Big O is just to describe how the runtime of a function grows as its input grows to be Huge™ in size. Huge™ is a sufficiently technical quantity. We programmers are regularly using the same 'tool' to work with data sets that span several orders of magnitude in size, this is something that is basically unique to this field. The same code might be use to select which choice from a vending machine, as to select one of trillions of records, (aka Huge™). In no other field does that sort of thing take place.

So, when are running our algorithm on those datasets several trillions of records in size, all the hardware quirks, constant factors, and other trivia is shaken out and becomes a rounding error compared to those resulting Big O factors. We're never going to approach infinity because we're probably never going to have harddrives the size of the solar system, so we just kinda play fast and loose and deciding when we're big enough.

When we're doing the math to actually compute the complexity of an algorithm, we can compare asymptotic aspects of each contributor to the growth to decide which are important and which are not, which can be some tricky grad-school math. But you may have intuitively realized some of it, in your comment f(x) = 2x^2 + 4x + 30 it should be plain to recognize that as x gets Huge™ only x^2 is going to matter, and the others are rounding noise. For a simple example we can intuit that plainly, but to formally prove it in a grad-school level class we need to use limits and all the asymptotic math you're fretting about.

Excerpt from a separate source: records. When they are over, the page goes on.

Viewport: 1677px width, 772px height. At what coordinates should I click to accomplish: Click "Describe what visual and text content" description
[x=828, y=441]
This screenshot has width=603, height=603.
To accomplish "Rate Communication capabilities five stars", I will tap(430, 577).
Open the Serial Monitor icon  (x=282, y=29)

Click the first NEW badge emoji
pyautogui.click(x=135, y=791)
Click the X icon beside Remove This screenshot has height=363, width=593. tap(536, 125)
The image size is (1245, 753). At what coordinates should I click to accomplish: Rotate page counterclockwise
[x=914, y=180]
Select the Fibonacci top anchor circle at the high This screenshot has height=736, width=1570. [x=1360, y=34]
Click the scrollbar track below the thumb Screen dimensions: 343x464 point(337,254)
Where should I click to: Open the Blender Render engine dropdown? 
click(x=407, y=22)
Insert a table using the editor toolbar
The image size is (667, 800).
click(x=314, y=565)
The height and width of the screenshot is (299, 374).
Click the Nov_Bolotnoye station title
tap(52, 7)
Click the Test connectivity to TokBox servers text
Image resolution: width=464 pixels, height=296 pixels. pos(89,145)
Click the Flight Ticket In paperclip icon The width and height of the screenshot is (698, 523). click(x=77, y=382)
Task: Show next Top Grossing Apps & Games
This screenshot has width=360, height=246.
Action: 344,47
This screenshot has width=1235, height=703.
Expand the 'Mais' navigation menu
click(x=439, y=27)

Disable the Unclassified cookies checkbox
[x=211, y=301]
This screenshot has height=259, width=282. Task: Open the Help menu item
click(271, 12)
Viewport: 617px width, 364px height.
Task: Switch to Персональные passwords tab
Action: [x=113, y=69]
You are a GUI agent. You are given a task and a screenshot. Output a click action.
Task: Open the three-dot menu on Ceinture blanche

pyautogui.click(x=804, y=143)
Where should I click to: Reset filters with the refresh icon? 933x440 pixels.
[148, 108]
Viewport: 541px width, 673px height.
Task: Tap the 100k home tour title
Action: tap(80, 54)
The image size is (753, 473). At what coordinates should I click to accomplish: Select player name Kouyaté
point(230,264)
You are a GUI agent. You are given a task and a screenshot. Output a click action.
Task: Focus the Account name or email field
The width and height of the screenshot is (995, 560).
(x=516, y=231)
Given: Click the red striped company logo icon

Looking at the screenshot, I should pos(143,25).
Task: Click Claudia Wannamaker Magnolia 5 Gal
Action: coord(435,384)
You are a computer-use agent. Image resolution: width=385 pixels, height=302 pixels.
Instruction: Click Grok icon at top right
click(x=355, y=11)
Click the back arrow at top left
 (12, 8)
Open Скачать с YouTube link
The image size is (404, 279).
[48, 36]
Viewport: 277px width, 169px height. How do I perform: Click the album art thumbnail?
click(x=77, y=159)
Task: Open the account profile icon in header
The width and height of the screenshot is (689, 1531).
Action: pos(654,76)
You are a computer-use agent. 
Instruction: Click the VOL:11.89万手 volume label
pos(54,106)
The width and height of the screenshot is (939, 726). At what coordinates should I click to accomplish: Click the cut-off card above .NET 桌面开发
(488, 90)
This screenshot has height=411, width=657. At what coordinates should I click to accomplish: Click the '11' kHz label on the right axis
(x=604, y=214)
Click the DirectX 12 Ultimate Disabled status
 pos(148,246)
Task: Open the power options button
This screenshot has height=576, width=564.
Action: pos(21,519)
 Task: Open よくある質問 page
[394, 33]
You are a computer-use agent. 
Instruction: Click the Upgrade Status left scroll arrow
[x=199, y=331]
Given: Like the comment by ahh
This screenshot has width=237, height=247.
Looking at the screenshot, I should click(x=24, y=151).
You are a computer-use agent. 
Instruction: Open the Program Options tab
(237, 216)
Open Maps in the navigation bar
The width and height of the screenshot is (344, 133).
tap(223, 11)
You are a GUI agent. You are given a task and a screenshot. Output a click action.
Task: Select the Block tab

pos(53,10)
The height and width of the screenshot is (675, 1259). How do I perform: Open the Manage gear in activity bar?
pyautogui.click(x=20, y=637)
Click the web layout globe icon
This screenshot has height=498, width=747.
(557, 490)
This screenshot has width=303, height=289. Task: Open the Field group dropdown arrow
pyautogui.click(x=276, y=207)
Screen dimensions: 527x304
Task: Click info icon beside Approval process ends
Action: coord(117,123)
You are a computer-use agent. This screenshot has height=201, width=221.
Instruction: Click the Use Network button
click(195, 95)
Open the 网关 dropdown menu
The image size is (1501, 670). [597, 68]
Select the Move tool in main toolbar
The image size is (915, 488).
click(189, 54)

But to compare algorithms that have been analyzed, we don't have to think nearly as hard.

1

Some vocabulary and theorems and notations to reconcile the geometry of asymptotes and asymptotical analysis.

A bit of vocabulary:

  • A function g is an asymptote of function f at +oo if the absolute difference |f-g| tends towards 0 at +oo.
  • A function g is a linear asymptote of function f at +oo if g is an asymptote of f and g is a linear function.
  • A function g is an asymptotical upper bound of function f at +oo if f ≤ g in the neighbourhood of +oo.

A theorem:

  • A function f always has at most one linear asymptote at +oo.

A bit more vocabulary:

  • If f has a linear asymptote g at +oo, then g is sometimes called the asymptote of f at +oo.

And finally a bit of notation:

  • f ∈ O(g) means that there exists a constant K > 0 such that K g is an asymptotical upperbound of f.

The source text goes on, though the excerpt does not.